Le vapotage n’échappe pas aux grandes tendances du marché du luxe, même si la cigarette électronique peine encore un peu à développer des créations originales ou à attirer les fabricants de luxe (à quand l’e-cig Dupont ?). Néanmoins, quelques exemples d’initiatives significatives repérées par le magazine en ligne « masculin.com ».
Pour sa dernière collection, Claude Henaux – spécialisé dans l’e-cigarette de luxe avec un show-room à Paris – a imaginé l’e-cigarette Linea avec un corps en métal ciselé par un maître guillocheur, assortie d’un étui cousu sellier main en cuir Barenia (veau) naturel ou gris foncé (1 500 à 2 500 euros). Claude Henaux s’était déjà attaqué au marché du vapotage haut de gamme, avec les séries Luminia (aluminium et gainé de peau) ou Equinox (inox brossé et peaux précieuses) ou encore Titania, gainé de carbone ou de cuir, pour des prix variant de 149 euros à 740 euros.
Le joaillier créateur Max Aalouf s’est aussi investi dans des modèles en or et incrustés de diamants ou encore en émeraude et or blanc. Les prix de ces pièces pouvant grimper jusqu’à 8 500 euros (prix en ligne).
L’an dernier, Art Smoke avait fait appel à l’artiste-graffeur André pour décorer un coffret de deux modèles eGo (à gauche). Sans oublier, l’e-cigarette sertie de diamants commandée par un millionnaire d’une valeur 645 000 euros (voir Lmdt du 26 octobre 2013).

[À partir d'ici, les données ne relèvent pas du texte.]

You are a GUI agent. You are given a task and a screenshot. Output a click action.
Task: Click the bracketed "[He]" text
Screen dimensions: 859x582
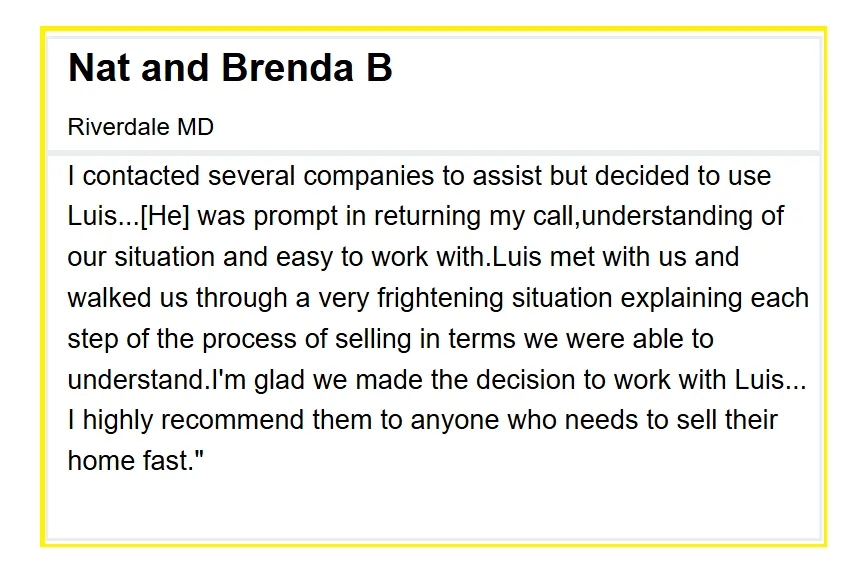coord(165,216)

En revanche, la cigarette électronique « de luxe 100 % cachère » venue de la côte Ouest des Etats-Unis et créée par deux jeunes Français se fait « tacler » en pleine promotion sur le marché français. Lors d’un test auprès d’un blog spécialisé dans l’e-cigarette, Ophis (« serpent ») voit son revêtement façon « peau de serpent » se décoller et le flacon d’e-liquide n’apporte aucune assurance « cachère » : juste une étiquette « maison » collée sur celle du fournisseur original qui ne fait pas de cacher. Au prix de 89 euros, on est loin du luxe.